By Dan O'Connor April 19th, 2007
In Networking · Sharing · Stories

A couple of people have been arrested in Worcestershire for using other people’s wi-fi connections without permission. The MO for the crime is kind of mundane - apparently, the wi-fi thief sits in his or her car outside your house, covers their car window in cardboard (premeditation!) and helps themself to your wanadoo or whatever.

So I was thinking… It’s obviously wrong to steal folks’ wireless; it slows down their connection, which they paid for. But I’d bet that most of us have done it at one time or another. You probably ought not to be terribly surprised to find your connection slowing down if you don’t protect it with adequate security. Of course, that’s almost tantamount to saying that you deserve to get burgled if you forget to lock your front door. Only almost, though, because no-one deserves to get burgled (or have their wifi nicked) but you will increase the likelihood of it happening if you don’t lock your door (or get an encryption). I’m not justifying wireless theft, I’m just saying that’s why it happens.
There’s also something curiously transpatial about wireless theft. Imagine: there you are, in your house, and you switch on your laptop and it picks up next door’s wifi. Are you justified in thinking, “Well, their wireless is in my house…”? Isn’t it a bit like being morally and legally entitled to cut the branches from a tree which is drooping over your fence?

I’m tempted to ask for a show of hands on who’s committed this very twenty-first century offense… but you never know when the Worcestershire police may be listening in…

1 response so far ↓

  • 1 Nigel Shardlow // Apr 23, 2007 at 3:47 pm

    In my capacity as roving IT support person to my hapless friends I was, just before Christmas, called in to lock down tight the WiFi network of a friend of mine who had just suffered the indignity of having his and his housemate’s computers impounded for six weeks whilst police swept their hard drives for the naked pictures of little girls that they (the police) had identified as having been downloaded from his WAN IP. My friend, and his housemate, are both gay men.
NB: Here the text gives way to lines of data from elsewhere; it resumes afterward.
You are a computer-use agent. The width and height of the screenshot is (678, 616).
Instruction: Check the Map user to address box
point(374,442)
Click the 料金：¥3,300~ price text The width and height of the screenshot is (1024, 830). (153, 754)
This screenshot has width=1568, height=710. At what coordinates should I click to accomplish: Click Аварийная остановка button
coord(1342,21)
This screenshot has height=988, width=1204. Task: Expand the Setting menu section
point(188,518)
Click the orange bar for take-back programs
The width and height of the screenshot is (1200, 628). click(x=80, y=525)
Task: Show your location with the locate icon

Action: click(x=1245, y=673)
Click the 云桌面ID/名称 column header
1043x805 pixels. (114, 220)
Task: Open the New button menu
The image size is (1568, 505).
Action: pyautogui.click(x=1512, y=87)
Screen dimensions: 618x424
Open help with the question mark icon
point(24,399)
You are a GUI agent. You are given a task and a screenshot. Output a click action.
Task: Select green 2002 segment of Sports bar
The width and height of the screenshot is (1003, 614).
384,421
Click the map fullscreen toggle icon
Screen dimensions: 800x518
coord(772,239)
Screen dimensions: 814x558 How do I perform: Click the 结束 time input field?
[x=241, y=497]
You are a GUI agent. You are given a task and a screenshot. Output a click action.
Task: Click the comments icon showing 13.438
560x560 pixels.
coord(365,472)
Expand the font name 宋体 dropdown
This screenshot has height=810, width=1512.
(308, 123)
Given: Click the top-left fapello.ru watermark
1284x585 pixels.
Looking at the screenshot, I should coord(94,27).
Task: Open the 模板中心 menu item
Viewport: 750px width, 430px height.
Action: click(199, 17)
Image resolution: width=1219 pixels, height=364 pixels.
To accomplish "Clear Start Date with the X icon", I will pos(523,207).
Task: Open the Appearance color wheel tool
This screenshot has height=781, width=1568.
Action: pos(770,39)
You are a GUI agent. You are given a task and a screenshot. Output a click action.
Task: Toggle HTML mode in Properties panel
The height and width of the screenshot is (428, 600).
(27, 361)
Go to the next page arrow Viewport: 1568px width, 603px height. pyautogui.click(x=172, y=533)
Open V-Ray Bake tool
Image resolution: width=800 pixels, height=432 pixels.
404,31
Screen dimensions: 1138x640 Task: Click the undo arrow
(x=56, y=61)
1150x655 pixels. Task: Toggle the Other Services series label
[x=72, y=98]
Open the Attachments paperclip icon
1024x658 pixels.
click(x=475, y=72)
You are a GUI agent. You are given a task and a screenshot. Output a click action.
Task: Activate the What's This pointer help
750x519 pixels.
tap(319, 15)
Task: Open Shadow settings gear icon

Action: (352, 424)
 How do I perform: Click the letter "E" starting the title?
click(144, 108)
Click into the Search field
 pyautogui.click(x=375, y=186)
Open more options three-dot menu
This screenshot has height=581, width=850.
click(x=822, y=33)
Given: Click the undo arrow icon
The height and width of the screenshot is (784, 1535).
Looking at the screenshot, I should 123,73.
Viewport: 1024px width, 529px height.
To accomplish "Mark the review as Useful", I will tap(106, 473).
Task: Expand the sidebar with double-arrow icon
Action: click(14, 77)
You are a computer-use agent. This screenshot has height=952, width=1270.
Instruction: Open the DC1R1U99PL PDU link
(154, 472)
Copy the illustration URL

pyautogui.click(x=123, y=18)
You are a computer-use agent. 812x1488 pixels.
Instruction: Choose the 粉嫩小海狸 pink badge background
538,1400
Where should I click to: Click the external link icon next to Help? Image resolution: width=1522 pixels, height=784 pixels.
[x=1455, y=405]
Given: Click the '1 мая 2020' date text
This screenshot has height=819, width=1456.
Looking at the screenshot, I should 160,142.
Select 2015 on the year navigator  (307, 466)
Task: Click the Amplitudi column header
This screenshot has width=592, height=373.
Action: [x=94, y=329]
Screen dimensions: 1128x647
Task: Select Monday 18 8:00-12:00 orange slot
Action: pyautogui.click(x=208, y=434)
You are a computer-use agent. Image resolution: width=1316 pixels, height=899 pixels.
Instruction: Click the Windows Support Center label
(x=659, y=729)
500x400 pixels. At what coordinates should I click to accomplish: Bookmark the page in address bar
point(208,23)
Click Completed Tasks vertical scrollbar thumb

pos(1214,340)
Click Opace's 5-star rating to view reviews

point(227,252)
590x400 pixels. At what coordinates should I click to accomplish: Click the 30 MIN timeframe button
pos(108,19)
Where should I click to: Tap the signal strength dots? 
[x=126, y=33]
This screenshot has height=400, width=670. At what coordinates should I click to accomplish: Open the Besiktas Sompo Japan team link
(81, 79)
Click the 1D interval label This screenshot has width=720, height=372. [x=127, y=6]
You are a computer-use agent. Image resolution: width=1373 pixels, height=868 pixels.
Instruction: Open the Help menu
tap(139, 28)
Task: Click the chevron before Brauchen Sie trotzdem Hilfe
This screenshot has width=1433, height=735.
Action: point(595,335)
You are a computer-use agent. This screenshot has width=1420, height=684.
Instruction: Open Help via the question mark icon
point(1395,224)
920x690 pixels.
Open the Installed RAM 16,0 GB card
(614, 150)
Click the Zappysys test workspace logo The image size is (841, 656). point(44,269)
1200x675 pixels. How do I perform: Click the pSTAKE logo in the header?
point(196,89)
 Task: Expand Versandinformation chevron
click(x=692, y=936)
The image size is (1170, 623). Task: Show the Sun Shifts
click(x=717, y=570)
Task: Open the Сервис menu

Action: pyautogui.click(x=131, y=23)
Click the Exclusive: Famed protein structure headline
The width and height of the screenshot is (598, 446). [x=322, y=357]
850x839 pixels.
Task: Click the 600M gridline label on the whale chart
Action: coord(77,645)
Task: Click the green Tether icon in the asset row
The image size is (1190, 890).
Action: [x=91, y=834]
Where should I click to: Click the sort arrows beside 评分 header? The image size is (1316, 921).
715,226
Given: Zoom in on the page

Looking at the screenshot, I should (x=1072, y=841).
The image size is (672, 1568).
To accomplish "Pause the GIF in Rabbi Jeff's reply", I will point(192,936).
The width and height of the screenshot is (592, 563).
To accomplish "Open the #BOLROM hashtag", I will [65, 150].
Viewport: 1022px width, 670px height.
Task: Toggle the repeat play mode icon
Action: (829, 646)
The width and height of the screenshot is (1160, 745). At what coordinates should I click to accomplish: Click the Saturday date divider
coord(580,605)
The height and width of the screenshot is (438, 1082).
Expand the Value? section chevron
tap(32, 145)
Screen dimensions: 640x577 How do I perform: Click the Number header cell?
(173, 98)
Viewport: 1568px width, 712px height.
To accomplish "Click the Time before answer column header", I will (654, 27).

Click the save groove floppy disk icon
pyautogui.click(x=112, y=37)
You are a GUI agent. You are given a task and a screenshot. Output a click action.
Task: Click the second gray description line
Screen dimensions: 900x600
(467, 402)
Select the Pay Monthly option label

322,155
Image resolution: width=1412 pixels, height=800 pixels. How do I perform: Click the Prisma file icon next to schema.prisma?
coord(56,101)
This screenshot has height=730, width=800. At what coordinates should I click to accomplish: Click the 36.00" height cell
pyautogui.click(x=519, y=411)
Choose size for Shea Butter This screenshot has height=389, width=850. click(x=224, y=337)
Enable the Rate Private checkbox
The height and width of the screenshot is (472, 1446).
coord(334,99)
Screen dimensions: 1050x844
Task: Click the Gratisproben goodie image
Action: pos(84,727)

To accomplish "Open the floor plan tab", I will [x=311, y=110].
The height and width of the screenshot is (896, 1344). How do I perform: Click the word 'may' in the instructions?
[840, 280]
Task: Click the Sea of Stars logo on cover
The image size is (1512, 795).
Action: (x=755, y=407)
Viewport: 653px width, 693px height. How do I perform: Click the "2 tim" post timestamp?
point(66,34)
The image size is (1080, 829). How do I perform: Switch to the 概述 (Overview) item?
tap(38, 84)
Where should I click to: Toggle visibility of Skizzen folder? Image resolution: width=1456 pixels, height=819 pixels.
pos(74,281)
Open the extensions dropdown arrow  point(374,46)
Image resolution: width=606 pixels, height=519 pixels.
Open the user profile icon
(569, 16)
    Needless to say, the only porn they found was of men, and all legal. Returning the machines, the police said it was likely to have been a neighbour poaching their open wifi connection. They also said they weren’t even going to try to find the neighbour, which I thought was a shame and a bit of a wasted opportunity.

    In locking the network down, I set my friend’s SSID to be ‘NO_PAEDOS’, by way of gentle discouragement.